Inside the Mix

GM illustrates how a uniform corporate identity has the power to strengthen individual brands

GM illustrates how a uniform corporate identity has the power to strengthen individual brands

This week's Special Report taking us inside the inner workings of General Motors' gargantuan communications effort (600-plus staffers worldwide) highlights an incredibly important shift the company made in its communications in recent years.

As the report notes, GM isn't just one entity, it's the sum of its parts - in this case, numerous product brands catering to all demographics - plus an extra element, which is the corporate brand.

That corporate brand hasn't always been strong, certainly not as strong as it is now. But when management changed in the late '90s, not only did individual brands get revamped, but the corporate brand, neglected for some 20 years, was also examined and reinvigorated.

For GM in particular, many of its sub-brands stand up as mini-parent brands all by themselves, with a degree of customer loyalty behind them. It may have been tempting to let these units do the brand work, rather than risk diluting the two existing brand messages coming from the sub-brands and the individual models under them by adding a third branding element - corporate branding.

So what are the benefits of GM pushing its corporate brand? Much of it has to do with market expansion and fragmentation. Especially as a company enters a whole new market, or brings a new brand to a market that already has other brands, there is a huge leg up that existing knowledge of a parent brand can provide. Says Tom Martin, SVP and corporate relations director for ITT Industries, it's one thing for, say, an ITT sub-brand to have a niche all to itself, but what happens when GE invests in that space and slaps its branding all over its offering?

ITT was created from the breakup of the old ITT Corp. in 1995, which left a group of manufacturing and engineering companies. Martin's first task upon joining in late 1996 was to put a brand onto this group of companies that were only loosely related - defense, water technology, electronic components, etc. Through brand research, the common theme that came through was that the products were all very reliable, durable, and had to do with critical applications, and the line "Engineered for life" was born. The product brand now had a stronger corporate identity which showed that all the products different people used came from a single source.
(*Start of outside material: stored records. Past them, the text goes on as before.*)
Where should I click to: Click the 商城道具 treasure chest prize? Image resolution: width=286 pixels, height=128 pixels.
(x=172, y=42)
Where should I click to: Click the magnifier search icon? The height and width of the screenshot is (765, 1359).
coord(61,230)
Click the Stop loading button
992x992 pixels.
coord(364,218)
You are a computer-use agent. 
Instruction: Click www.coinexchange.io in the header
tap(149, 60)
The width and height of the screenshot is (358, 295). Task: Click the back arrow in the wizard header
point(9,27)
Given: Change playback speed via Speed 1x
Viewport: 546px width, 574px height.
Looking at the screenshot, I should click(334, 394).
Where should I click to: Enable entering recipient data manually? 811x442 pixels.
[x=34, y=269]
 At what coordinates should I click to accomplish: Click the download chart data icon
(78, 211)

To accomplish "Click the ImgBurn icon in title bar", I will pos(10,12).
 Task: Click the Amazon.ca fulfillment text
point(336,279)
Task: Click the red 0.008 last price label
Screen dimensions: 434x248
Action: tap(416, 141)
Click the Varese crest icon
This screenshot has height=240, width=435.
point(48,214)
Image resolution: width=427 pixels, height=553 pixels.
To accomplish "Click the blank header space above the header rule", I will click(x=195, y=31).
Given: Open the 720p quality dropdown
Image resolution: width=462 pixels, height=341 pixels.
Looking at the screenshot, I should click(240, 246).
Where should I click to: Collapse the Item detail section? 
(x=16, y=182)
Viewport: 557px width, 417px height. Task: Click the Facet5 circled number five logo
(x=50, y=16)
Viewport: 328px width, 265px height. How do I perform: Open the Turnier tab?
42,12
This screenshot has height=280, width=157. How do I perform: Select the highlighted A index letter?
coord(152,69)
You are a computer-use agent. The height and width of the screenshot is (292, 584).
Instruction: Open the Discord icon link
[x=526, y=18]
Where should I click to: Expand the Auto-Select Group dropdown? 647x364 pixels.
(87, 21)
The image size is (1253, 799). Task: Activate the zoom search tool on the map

A strong parent brand is important in geographical expansion, too. ITT has roots stretching back to the 1920s in China. Martin was there last week and says that the bigger and stronger you are in that market matters a lot in buying decisions. China has almost been a test market for ITT in terms of its unified brand approach.

It has seen tremendous loyalty from the capital the corporate brand has built up there in several decades when rolling out a new product line, despite the presence of newcomers.

It's no coincidence that new companies tend to go to market with a more monolithic brand approach. Martin explains, "Older companies [tend to be] more 'house of brands' than 'branded house.'" Take Microsoft. While it produces many products, there's never any question that they're Microsoft products. The fact that people grumble about them in one breath and then buy them in the next shows the power that a parent brand can have.